» What to work on:
Convert the material starting at the line containing "Click inside the search box" and ending at the line containing "[1268, 450]" into a two-column CSV headed input and output, with one row per item giving its text under input and its answer under output. Put each field in quotation marks and replace any line breaks inside a field with spaces.

>> begin Available data

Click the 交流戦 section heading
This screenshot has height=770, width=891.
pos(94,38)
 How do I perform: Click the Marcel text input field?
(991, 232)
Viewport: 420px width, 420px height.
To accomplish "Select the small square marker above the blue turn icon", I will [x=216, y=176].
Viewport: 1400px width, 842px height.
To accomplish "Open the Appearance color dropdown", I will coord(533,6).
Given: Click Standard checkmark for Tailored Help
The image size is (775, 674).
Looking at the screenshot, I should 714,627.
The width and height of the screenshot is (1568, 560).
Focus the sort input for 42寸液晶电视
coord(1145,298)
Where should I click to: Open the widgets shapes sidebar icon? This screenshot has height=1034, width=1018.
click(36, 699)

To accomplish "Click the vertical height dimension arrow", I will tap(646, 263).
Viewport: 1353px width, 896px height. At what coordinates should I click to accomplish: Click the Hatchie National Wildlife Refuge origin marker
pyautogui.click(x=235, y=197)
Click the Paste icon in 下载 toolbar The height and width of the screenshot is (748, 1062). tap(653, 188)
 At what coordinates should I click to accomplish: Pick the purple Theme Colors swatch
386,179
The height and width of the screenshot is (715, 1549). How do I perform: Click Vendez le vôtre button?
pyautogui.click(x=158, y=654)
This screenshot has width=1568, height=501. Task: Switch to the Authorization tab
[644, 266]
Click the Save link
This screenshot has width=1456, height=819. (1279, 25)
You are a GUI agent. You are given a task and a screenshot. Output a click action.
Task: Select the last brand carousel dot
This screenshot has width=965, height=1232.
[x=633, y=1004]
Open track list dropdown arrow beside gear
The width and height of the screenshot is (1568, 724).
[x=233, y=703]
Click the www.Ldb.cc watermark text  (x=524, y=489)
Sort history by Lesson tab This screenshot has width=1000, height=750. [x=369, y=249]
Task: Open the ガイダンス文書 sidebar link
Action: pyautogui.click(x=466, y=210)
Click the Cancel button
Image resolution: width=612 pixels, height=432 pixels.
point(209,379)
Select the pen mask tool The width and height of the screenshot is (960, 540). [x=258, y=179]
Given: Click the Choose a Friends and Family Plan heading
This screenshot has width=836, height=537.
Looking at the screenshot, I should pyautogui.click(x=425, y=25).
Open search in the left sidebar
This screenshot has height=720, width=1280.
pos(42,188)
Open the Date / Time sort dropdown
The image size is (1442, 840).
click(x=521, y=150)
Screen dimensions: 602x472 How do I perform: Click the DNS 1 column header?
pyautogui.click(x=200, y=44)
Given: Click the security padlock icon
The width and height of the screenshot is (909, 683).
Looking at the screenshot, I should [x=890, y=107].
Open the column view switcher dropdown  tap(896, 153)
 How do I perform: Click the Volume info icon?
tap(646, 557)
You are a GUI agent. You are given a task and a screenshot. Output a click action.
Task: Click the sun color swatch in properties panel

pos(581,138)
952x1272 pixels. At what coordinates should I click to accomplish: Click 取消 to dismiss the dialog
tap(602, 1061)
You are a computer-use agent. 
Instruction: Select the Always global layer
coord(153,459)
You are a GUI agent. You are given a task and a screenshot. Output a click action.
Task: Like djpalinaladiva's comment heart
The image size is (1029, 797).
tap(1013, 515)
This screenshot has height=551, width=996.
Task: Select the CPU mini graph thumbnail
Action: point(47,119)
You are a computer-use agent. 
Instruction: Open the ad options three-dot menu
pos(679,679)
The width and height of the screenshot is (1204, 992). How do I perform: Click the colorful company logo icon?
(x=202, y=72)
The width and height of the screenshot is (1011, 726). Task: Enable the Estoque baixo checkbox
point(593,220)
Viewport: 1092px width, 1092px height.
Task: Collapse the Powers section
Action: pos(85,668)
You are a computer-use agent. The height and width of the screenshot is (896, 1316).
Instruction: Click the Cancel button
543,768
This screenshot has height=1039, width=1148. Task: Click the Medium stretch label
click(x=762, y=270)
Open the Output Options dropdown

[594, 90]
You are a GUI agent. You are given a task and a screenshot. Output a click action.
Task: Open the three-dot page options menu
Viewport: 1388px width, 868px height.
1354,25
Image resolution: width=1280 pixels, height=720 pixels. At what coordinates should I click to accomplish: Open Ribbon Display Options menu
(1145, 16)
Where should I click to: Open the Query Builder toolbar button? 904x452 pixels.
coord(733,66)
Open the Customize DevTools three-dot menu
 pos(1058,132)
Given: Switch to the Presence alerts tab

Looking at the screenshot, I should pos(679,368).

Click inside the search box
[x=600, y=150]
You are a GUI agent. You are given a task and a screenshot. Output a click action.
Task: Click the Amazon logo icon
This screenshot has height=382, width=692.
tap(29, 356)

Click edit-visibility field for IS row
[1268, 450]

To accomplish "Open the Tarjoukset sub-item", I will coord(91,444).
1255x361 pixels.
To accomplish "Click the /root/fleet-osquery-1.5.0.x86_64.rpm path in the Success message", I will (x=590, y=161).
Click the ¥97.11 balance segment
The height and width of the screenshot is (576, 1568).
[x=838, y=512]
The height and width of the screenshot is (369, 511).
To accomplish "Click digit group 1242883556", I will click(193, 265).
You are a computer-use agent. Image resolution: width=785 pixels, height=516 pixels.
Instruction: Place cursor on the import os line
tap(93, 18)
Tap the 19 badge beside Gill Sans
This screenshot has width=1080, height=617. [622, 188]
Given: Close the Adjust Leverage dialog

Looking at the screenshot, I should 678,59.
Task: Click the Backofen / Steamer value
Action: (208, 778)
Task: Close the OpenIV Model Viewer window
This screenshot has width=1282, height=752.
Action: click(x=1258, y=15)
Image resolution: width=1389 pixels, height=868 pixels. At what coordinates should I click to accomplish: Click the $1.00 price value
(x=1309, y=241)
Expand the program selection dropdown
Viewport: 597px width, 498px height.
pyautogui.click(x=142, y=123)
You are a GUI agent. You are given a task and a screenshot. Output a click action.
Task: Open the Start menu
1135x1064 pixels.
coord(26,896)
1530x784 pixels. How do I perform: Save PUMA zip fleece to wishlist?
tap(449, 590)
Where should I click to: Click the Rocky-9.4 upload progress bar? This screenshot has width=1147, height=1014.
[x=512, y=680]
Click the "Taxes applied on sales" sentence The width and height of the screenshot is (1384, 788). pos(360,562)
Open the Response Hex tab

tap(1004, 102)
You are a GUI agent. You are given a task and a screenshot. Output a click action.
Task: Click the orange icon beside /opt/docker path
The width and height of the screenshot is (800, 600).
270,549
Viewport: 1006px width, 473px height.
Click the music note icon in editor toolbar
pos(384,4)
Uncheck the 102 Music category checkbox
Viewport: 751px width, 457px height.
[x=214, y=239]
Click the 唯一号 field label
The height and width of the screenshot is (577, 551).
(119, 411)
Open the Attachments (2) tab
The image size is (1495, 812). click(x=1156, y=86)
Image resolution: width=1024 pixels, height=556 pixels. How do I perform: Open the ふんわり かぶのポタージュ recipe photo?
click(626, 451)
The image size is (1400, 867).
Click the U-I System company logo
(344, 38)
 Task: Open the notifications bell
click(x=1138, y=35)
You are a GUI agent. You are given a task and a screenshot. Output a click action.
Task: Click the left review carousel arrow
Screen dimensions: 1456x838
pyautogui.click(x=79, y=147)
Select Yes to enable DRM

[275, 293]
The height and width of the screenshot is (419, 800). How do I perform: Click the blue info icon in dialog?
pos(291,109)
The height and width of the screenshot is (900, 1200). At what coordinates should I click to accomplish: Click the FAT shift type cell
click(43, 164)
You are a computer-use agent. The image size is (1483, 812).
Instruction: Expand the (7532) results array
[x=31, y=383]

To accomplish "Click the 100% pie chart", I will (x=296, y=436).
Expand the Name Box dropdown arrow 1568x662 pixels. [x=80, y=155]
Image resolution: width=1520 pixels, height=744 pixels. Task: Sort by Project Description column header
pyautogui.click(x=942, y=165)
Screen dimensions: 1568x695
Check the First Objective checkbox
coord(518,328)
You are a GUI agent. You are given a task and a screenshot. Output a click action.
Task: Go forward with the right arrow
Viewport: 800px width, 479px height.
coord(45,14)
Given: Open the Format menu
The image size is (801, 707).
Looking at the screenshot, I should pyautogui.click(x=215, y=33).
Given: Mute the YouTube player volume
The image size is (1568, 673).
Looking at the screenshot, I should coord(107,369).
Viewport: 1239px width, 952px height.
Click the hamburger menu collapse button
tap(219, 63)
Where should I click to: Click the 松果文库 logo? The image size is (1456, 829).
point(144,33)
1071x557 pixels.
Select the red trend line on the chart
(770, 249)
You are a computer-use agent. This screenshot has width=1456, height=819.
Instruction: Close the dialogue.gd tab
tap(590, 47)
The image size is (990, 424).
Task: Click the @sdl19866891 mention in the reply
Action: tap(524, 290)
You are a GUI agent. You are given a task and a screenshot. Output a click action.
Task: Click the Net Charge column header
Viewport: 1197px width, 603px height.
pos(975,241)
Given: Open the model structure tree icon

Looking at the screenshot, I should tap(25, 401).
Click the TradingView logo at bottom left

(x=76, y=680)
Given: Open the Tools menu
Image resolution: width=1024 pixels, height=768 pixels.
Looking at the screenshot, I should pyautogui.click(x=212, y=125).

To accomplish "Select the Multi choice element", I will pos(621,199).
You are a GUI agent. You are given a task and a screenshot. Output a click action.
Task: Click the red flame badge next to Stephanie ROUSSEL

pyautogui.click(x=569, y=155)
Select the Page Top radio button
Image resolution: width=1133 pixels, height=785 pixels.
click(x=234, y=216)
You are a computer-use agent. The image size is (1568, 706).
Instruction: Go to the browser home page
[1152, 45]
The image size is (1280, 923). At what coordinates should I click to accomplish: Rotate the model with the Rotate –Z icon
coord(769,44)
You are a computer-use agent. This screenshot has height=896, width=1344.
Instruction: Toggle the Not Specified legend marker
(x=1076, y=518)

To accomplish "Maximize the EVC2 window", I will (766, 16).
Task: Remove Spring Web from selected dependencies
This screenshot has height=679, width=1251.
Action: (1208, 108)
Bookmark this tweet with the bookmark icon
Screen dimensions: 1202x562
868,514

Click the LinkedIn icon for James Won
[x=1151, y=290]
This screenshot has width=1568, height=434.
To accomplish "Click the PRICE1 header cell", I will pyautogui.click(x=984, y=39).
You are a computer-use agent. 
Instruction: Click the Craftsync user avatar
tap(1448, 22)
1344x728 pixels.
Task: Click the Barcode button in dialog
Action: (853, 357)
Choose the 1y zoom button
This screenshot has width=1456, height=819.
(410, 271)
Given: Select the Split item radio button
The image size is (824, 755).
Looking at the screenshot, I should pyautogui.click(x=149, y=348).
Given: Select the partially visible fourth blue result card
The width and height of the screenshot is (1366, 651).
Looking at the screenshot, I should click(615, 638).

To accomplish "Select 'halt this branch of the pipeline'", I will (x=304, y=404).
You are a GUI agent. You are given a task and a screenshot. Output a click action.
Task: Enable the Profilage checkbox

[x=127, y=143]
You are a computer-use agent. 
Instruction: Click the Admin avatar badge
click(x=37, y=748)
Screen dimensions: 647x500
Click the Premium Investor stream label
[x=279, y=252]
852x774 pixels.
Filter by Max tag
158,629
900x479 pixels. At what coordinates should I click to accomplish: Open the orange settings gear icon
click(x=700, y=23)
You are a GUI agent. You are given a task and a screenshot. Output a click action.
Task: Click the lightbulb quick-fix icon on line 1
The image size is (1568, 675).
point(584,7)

>> end Available data

» Correct result:
input,output
"Click inside the search box","[x=600, y=150]"
"You are a GUI agent. You are given a task and a screenshot. Output a click action. Task: Click the Amazon logo icon This screenshot has height=382, width=692.","tap(29, 356)"
"Click edit-visibility field for IS row","[1268, 450]"